Figure 3 inPoolUsage monitoring

Performance Tuning

Rocksdb state tuning
Top N sorting, window aggregate calculation, and stream-stream join involve a large number of status operations. You can optimize the performance of state operations to improve the overall performance. You can try any of the following optimization methods:
- Increase the state operation memory and reduce the disk I/O.
  - Increase the number of CU resources in a single slot.
  - Set optimization parameters:
    - taskmanager.memory.managed.fraction=xx
    - state.backend.rocksdb.block.cache-size=xx
    - state.backend.rocksdb.writebuffer.size=xx
- Enable the micro-batch mode to avoid frequent state operations.
  Set the following parameters:
  - table.exec.mini-batch.enabled=true
  - table.exec.mini-batch.allow-latency=xx
  - table.exec.mini-batch.size=xx
- Use ultra-high I/O local disks to accelerate disk operations.
Group aggregation tuning
The data skew problem is solved by Local-Global that divides a group aggregation into two stages: doing local aggregation in upstream first, and then global aggregation in downstream. To enable Local-global aggregation, set optimization parameter: table.optimizer.aggphase-strategy=TWO_PHASE
Tuning count distinct
- If the associated keys of count distinct are sparse, using Local-Globa cannot solve the problem of SPOF. In this case, you can configure the following parameters to optimize bucket splitting.

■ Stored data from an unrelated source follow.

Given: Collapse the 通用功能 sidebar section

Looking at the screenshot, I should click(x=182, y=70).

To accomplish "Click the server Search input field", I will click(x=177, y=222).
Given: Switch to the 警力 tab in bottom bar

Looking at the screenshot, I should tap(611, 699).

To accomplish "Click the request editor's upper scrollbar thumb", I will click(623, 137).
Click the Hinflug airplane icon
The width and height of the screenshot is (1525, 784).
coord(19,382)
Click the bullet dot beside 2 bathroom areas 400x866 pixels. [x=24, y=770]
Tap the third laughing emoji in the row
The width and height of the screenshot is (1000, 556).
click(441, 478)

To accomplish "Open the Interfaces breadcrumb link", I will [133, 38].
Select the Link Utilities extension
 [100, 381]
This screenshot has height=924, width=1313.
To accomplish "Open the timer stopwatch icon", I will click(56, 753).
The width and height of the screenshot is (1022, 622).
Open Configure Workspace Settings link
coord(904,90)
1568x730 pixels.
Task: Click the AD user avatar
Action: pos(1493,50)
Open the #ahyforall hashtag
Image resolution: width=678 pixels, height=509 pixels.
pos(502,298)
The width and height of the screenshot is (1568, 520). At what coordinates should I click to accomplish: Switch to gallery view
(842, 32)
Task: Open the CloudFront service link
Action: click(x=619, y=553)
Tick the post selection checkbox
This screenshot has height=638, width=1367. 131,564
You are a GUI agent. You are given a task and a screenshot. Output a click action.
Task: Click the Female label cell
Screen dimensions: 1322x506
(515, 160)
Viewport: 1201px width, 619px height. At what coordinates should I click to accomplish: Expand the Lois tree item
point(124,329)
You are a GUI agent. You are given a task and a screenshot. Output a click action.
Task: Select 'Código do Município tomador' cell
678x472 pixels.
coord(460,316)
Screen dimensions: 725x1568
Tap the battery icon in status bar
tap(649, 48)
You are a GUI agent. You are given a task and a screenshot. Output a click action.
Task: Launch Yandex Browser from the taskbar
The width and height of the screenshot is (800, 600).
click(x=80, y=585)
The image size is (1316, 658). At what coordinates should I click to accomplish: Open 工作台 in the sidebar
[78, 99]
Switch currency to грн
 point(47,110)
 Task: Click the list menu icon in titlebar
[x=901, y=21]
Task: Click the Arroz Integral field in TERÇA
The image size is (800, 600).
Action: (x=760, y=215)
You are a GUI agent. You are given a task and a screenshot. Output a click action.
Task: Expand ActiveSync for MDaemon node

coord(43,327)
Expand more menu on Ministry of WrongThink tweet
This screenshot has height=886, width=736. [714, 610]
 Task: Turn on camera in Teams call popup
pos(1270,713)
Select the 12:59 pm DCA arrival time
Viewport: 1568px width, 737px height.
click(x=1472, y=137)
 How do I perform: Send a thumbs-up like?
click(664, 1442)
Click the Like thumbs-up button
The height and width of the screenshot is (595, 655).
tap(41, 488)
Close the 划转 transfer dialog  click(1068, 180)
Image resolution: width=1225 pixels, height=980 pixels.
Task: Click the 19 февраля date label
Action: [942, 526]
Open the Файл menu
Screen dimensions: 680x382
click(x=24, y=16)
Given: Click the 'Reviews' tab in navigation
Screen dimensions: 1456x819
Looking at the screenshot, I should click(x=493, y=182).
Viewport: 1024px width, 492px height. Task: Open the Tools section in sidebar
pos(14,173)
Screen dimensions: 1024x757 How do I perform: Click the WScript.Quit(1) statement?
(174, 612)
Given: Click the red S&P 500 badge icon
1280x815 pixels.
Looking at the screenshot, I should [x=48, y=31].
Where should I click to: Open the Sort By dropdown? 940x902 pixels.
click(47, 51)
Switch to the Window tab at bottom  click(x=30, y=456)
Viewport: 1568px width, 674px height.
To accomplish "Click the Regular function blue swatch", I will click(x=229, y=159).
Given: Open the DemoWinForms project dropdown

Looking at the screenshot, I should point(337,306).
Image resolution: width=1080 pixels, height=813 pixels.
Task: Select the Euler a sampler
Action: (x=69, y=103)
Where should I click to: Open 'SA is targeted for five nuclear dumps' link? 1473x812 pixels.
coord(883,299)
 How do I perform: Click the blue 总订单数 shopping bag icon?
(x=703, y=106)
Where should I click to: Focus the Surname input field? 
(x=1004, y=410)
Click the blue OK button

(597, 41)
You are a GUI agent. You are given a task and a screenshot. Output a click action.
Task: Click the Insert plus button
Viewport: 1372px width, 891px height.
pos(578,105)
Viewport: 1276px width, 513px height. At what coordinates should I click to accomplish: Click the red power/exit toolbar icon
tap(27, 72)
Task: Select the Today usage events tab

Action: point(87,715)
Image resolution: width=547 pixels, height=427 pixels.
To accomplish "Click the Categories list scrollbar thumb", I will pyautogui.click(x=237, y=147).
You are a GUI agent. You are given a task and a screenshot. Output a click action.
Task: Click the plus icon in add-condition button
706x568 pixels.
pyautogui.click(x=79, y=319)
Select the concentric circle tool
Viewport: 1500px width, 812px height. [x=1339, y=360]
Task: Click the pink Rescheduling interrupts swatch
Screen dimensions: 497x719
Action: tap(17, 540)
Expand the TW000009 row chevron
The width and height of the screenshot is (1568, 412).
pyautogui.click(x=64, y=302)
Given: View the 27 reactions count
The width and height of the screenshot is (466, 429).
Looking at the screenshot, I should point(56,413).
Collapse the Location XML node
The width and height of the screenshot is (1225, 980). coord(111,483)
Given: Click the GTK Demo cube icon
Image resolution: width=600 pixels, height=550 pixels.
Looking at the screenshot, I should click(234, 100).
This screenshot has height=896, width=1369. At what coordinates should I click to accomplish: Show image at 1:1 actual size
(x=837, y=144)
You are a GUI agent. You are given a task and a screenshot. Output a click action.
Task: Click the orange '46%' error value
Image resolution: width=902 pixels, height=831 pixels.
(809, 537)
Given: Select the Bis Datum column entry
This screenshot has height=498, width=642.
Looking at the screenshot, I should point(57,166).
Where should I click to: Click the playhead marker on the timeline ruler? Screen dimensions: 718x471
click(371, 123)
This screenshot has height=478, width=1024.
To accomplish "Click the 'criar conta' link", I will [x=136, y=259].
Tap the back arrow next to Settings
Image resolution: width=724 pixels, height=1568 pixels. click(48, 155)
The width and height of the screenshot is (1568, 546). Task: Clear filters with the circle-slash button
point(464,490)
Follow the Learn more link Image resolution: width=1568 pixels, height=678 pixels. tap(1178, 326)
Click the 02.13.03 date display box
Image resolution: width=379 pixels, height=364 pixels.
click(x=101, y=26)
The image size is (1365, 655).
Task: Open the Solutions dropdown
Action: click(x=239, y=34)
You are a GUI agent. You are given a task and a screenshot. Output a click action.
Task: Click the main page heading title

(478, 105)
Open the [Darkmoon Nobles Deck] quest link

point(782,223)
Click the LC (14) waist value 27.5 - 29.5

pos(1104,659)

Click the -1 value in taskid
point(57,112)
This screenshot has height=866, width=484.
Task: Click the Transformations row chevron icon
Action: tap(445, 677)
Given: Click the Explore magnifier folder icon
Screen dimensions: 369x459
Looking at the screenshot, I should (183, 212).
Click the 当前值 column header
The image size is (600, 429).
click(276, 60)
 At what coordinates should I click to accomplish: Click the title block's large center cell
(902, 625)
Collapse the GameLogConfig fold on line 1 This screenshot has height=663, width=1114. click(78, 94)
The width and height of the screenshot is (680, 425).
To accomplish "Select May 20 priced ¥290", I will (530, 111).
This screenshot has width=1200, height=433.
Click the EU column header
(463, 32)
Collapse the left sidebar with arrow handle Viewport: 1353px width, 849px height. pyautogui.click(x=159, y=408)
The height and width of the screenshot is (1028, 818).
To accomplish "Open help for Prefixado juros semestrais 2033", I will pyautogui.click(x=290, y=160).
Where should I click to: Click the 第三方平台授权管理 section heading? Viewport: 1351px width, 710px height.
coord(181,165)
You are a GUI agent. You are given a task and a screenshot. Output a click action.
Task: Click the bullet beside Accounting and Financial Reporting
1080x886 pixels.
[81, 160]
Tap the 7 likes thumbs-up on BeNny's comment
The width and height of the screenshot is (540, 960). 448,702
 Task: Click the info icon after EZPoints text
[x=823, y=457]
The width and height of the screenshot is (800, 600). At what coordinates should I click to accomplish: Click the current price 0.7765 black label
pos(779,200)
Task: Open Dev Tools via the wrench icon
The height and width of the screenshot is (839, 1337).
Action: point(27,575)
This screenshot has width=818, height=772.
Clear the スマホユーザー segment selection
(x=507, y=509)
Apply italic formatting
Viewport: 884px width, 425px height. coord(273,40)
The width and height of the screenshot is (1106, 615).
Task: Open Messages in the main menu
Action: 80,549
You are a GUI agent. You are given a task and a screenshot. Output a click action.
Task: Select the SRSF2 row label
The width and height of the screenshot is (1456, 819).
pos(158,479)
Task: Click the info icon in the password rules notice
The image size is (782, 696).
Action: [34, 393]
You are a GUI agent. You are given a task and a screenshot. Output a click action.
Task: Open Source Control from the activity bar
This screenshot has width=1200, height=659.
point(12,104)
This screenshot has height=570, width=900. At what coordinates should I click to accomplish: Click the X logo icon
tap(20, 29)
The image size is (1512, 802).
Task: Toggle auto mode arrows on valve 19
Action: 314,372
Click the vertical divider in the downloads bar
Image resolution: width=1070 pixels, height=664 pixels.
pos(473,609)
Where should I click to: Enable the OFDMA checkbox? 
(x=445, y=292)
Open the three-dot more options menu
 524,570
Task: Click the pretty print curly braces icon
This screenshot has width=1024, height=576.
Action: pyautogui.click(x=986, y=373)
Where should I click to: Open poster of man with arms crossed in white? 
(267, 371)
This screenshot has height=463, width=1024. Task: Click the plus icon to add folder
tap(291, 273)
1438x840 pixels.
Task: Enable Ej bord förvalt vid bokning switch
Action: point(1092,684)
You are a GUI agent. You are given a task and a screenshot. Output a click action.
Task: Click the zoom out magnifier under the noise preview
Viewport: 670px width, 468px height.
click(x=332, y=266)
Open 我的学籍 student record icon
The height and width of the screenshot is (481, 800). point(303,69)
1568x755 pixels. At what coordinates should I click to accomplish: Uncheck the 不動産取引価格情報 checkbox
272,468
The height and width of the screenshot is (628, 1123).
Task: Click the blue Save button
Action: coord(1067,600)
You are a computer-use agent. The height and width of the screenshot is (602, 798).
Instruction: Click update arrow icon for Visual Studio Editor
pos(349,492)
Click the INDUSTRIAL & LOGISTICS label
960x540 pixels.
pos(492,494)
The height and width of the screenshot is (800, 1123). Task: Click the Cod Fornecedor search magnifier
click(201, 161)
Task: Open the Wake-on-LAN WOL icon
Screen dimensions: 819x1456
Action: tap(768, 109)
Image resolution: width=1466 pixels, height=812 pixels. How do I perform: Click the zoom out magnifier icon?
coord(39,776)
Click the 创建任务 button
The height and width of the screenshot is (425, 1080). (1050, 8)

  - table.optimizer.distinct-agg.split.enabled=true
  - table.optimizer.distinct-agg.split.bucket-num=xx
- Replace CASE WHEN with FILTER:
  For example:
```
COUNT(DISTINCT CASE WHEN flag IN ('android', 'iphone')THEN user_id ELSE NULL END) AS app_uv
```
  Can be changed to:
```
COUNT(DISTINCT user_id) FILTER(WHERE flag IN ('android', 'iphone')) AS app_uv
```
Optimizing dimension table join
The dimension table in joined with the key of each record in the left table. The matched in the cache is performed first. If no match is found, the remotely obtained data is used for matching. The optimization is as follows:
- Increase the JVM memory and the number of cached records.
- Set indexes for the dimension table to speed up query.